Brooklyn Horror Film Festival 2022 Review! From an early age, we have “stranger danger” bludgeoned into our heads, but we’re all strangers when we meet someone for the first time. Writer-director Eli Powers uses this notion as the basis for his compelling horror short Skin & Bone.
A mysterious drifter with ocular albinism in one eye (Thomas Sadoski) wanders onto a farm, hoping to find work. The farm is owned by an equally mysterious woman (Amanda Seyfried) who keeps to herself and likes it that way. She hires the drifter as a helping hand and gives him a room in the barn. Nightmares plague him when he sleeps, and as he works around the farm, discoveries and visions make him question his sanity. This ultimately leads to deadly consequences.
“…he works around the farm, discoveries and visions make him question his sanity.”
Throughout Skin & Bone, Powers does an excellent job transforming an expansive rural estate into a claustrophobic prison. The acres look grand until viewed through the drifter’s unique lens, marred by bloody jarring little mental shocks that make our skin crawl and our minds wonder what is actually going on. Most importantly, we question our sanity along with the drifter’s. Is he going crazy, or is there something nefarious lurking here? Neither answer is particularly reassuring.
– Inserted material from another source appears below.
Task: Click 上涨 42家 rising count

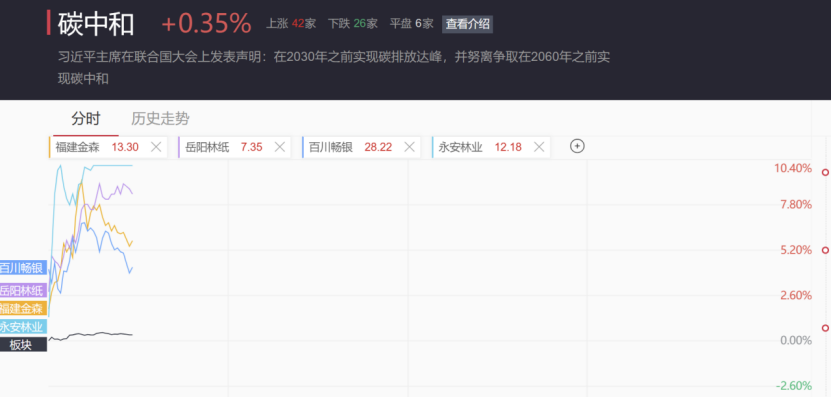Action: click(x=291, y=24)
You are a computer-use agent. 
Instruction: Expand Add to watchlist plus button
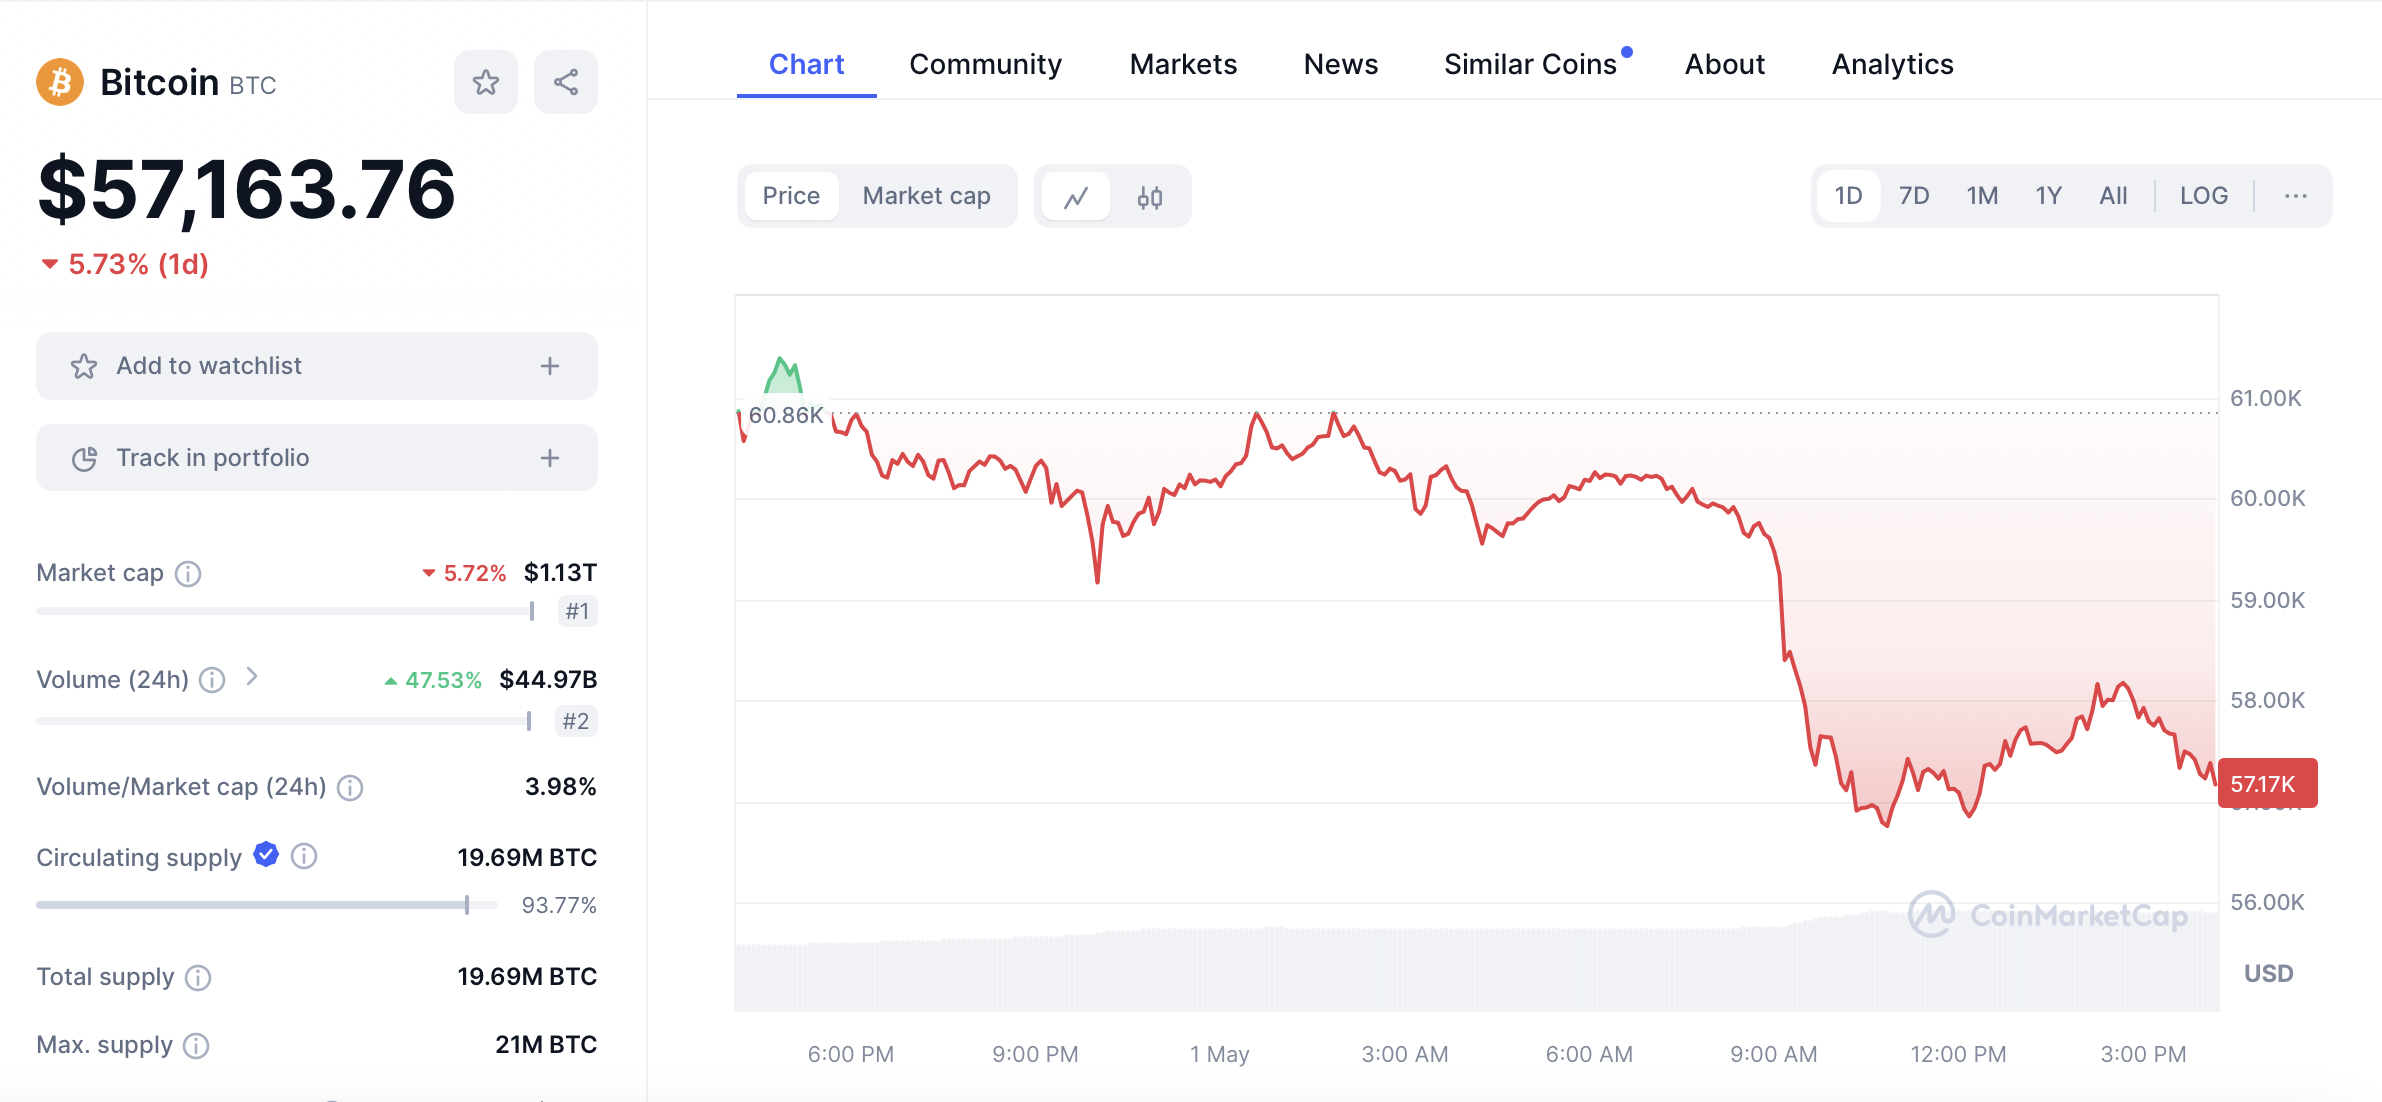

When telling a story of this type in such a limited time frame, you need a cast that sells it, and that’s exactly what we have here. Both Sadoski and Seyfried are uncomfortable in their exchanges, ratcheting up the tension and reinforcing the notion of stranger danger. In the gory visions, Nick Verdi projects horrific desperation like his life depends on it.
To say so much in so little time is a talent few can master. With a limited cast and setting, Eli Powers has done just that while simultaneously getting us to wonder what is real. That’s really the crux of it, too: paranoia. We’re very rarely who we say we are. The danger lies in how much of ourselves we reveal to each other. We’re either bonded or damned for life, the worst-case scenario being both. Skin & Bone may be an extreme example, but it reminds us that strangers are still a danger and everything is not always as it seems.
Skin & Bone screened at the 2022 Brooklyn Horror Film Festival.
"…we’re all strangers when we meet someone for the first time."